Apparently this is due to Kronecker – the idea is to prove that cyclotomic polynomials are irreducible indirectly using the following two analytic facts:

Fact 1 (Dirichlet’s theorem, special case): The Dirichlet density of primes which are congruent to 1 modulo m is precisely \frac{1}{\phi(m)}.

Fact 2 (due to Kronecker, but a super special case of Cebotarev’s density theorem): The set of primes which split completely in an extension L/\mathbb{Q} has Dirichlet density \frac{1}{[L:\mathbb{Q}]}.

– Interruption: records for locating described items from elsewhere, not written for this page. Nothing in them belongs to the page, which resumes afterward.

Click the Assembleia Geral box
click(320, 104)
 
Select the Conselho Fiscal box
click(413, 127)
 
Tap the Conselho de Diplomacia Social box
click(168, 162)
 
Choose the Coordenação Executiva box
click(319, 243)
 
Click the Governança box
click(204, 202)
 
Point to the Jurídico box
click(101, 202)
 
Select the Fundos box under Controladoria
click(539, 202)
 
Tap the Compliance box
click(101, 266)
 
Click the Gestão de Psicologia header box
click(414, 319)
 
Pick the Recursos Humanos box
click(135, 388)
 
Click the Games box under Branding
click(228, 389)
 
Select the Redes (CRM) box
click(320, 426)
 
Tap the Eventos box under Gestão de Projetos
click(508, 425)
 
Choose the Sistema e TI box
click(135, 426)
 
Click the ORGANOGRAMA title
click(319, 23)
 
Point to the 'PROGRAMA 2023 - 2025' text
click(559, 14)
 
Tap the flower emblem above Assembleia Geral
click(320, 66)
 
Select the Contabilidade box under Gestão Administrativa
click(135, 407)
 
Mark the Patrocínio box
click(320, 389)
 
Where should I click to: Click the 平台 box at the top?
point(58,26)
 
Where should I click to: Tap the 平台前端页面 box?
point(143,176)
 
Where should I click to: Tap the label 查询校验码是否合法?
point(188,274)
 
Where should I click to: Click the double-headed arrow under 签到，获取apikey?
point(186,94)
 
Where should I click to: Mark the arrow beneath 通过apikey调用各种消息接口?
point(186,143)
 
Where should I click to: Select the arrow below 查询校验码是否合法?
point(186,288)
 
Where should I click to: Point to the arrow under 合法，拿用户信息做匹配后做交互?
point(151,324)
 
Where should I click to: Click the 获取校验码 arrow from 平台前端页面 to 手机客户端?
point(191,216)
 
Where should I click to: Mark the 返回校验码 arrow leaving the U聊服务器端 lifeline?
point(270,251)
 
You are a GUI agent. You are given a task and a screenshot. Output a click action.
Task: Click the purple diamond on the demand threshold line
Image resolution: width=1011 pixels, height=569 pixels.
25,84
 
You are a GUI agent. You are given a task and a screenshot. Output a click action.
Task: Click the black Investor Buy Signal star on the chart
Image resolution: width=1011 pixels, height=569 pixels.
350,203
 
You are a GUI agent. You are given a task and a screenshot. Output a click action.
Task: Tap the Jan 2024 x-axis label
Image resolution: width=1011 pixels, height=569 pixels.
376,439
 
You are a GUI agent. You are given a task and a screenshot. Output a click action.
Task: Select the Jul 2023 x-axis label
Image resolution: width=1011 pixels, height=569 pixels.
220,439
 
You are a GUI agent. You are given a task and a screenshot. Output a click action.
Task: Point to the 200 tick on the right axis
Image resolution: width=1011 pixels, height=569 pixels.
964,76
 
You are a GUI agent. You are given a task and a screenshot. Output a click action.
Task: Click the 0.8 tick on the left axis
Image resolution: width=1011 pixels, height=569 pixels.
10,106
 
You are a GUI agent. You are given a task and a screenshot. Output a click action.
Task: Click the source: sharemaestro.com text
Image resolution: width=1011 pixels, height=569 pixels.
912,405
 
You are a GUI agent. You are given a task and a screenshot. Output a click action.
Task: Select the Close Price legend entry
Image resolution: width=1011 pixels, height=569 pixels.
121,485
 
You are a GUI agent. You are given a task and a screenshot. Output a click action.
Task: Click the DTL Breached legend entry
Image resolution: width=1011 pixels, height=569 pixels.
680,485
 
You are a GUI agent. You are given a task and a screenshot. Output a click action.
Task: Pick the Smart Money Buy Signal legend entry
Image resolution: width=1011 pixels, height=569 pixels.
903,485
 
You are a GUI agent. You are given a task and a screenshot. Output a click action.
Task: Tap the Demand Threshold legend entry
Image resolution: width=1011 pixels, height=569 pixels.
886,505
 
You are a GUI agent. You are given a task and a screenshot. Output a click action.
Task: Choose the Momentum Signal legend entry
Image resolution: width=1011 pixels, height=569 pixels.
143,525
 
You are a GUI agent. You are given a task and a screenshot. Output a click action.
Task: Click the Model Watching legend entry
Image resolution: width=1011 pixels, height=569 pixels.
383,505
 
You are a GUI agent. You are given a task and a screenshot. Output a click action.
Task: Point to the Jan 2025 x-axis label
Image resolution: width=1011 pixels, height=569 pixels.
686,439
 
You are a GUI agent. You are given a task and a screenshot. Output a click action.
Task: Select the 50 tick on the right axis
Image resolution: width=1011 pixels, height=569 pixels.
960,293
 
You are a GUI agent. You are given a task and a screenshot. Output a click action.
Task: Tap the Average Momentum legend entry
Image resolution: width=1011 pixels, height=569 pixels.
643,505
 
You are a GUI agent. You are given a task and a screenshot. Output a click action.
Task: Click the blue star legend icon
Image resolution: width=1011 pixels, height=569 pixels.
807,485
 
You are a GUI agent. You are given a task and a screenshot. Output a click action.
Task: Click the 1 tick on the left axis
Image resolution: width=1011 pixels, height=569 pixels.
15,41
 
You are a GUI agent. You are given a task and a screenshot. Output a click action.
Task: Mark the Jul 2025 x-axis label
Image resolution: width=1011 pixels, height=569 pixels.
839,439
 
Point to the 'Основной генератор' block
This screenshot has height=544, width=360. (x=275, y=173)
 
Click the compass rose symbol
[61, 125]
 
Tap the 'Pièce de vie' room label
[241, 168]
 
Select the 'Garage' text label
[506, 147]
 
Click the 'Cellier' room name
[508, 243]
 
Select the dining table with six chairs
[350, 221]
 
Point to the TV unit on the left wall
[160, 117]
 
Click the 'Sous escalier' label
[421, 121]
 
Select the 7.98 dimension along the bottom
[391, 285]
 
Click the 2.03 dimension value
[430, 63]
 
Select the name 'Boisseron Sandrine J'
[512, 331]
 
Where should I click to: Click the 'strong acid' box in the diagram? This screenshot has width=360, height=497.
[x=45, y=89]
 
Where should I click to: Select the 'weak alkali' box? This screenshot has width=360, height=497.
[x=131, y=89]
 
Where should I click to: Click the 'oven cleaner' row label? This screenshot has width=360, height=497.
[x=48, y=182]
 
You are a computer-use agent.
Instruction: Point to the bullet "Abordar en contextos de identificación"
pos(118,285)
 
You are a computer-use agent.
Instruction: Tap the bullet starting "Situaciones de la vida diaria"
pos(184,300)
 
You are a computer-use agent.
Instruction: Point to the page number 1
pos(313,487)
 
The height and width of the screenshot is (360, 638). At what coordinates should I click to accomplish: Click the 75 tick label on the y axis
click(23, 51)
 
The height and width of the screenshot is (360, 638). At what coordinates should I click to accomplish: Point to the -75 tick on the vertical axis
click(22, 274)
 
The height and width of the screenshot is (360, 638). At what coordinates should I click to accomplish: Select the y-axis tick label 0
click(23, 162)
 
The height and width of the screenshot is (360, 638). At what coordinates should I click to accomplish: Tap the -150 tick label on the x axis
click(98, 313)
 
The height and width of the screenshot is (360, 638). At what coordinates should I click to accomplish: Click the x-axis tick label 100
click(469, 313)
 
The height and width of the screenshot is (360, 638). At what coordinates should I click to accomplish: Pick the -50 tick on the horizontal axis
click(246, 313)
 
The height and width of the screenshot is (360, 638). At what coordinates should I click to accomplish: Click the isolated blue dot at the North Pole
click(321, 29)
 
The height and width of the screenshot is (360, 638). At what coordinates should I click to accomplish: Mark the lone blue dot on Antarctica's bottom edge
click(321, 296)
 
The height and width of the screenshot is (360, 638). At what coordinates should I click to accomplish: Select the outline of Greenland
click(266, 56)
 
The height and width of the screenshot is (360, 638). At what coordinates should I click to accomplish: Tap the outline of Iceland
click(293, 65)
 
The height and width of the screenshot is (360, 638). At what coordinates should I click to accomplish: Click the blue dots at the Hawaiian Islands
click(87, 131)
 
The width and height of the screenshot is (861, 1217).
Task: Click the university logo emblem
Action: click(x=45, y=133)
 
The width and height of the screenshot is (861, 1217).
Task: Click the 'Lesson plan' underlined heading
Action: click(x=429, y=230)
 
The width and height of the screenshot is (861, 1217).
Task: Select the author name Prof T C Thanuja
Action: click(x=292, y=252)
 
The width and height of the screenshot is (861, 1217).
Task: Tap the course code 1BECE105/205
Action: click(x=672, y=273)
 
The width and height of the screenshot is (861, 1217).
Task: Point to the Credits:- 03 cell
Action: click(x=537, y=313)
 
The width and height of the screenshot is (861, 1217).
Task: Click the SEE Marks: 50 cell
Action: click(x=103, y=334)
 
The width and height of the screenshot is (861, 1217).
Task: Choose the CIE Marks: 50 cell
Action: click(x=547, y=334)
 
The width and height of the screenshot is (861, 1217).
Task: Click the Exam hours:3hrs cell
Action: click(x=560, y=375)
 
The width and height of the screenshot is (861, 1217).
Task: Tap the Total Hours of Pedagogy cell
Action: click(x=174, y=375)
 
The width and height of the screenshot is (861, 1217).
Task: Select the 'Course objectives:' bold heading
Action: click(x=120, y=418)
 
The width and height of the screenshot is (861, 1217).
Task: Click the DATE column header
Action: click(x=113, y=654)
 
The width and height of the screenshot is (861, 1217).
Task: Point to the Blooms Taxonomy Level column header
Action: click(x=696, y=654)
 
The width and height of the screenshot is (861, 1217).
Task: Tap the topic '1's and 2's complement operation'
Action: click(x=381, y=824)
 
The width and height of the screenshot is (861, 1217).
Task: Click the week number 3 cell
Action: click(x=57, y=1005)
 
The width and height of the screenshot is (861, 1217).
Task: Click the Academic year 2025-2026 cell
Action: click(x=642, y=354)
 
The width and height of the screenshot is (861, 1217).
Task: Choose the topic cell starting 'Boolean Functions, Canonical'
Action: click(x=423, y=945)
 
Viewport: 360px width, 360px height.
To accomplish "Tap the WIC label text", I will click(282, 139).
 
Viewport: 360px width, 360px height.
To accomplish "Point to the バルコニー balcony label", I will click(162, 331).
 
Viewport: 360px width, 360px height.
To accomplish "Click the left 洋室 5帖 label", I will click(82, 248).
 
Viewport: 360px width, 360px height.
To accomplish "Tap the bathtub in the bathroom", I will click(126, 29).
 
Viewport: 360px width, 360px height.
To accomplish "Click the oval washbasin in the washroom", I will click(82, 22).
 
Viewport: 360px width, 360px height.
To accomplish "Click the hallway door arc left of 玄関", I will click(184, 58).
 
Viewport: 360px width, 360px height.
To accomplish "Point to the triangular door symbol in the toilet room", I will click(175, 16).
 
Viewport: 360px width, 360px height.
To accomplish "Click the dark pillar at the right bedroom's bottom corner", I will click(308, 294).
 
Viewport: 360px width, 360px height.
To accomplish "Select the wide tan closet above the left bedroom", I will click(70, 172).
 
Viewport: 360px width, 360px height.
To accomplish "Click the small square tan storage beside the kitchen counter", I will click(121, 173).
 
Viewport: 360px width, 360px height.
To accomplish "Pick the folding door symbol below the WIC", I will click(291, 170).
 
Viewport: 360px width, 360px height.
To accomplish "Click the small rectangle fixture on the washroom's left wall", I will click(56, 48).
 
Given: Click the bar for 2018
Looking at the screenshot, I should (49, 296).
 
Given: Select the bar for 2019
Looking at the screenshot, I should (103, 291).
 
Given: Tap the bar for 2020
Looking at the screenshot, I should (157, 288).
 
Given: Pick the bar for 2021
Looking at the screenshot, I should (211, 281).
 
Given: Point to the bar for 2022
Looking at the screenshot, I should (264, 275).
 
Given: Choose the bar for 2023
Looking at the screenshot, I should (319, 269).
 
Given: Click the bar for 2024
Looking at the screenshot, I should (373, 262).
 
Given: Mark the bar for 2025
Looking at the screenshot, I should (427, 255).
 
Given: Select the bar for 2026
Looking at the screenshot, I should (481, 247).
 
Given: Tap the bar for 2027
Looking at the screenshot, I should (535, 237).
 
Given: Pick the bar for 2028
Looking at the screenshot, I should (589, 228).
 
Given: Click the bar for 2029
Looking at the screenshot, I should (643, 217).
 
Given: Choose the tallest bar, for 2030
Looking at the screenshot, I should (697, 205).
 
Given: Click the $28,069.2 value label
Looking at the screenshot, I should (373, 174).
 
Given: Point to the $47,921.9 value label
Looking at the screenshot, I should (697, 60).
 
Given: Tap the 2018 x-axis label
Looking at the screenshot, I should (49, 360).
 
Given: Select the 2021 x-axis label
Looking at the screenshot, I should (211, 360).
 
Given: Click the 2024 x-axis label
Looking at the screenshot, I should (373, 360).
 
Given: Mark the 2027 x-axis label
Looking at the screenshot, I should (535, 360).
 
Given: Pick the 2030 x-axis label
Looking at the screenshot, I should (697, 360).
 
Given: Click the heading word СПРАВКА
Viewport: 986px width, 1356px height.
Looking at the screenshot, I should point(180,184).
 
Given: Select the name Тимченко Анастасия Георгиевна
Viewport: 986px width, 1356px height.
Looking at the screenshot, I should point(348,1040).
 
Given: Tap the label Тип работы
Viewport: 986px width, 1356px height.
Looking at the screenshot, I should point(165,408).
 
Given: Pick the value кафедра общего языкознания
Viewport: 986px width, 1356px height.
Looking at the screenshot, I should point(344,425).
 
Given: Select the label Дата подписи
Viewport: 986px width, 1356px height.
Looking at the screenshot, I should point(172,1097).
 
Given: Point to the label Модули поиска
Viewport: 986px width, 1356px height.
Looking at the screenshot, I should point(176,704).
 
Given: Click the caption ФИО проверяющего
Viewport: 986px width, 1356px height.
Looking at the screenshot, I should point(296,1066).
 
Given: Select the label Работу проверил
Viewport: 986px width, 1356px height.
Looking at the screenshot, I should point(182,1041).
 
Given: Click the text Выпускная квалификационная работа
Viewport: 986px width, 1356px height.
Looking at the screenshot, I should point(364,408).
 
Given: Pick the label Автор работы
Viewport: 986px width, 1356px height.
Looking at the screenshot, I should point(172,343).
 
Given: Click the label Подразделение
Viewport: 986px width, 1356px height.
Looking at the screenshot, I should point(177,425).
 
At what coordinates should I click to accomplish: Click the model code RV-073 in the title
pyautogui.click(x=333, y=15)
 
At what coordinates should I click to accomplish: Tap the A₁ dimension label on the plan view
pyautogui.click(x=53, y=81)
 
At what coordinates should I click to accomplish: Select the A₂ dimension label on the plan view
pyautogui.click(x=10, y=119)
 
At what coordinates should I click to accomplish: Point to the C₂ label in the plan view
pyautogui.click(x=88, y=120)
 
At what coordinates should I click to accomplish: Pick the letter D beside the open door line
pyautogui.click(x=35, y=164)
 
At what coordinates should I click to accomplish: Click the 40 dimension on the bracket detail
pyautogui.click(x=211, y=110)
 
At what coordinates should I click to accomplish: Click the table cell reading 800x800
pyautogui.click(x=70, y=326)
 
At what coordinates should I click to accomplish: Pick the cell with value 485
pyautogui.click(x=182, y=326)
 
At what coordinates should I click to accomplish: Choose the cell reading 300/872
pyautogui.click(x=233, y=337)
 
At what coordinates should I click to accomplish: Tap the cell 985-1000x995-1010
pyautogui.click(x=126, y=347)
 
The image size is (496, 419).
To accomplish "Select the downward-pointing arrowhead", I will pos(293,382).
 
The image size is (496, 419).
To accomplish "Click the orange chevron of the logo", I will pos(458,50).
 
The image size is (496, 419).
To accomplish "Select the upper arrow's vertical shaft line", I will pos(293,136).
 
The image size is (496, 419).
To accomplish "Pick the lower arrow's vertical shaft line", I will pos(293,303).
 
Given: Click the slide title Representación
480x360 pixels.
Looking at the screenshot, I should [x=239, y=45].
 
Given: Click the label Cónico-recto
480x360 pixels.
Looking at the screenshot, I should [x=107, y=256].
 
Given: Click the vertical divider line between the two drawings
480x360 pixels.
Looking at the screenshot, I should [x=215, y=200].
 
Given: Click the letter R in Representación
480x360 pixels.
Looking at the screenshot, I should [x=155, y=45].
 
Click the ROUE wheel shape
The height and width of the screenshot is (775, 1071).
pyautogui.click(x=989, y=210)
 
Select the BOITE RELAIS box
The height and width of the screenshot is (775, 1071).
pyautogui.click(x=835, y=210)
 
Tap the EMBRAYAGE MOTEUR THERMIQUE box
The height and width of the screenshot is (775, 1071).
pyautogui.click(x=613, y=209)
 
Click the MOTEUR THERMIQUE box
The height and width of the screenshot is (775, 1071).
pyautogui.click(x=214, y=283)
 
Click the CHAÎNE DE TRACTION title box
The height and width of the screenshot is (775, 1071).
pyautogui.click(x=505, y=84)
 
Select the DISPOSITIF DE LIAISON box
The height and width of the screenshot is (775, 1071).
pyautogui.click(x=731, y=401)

And now we just stick these facts together. Let L=\mathbb{Q}(\zeta_m) and take f to be the minimal polynomial of \zeta_m. Then a rational prime p splits iff f splits modulo p, which only happens (assuming p does not divide m) if there is a primitive mth root of unity in \mathbb{F}_p. For this to be the case we must have m|p-1. Thus by fact 1, at most density \frac{1}{\phi(m)} primes split in this extension. Hence by fact 2, deg f = [L:\mathbb{Q}] \geq \phi(m), and since the RHS is the degree of the mth cyclotomic polynomial, we have equality and in fact f is the mth cyclotomic polynomial, which must therefore be irreducible.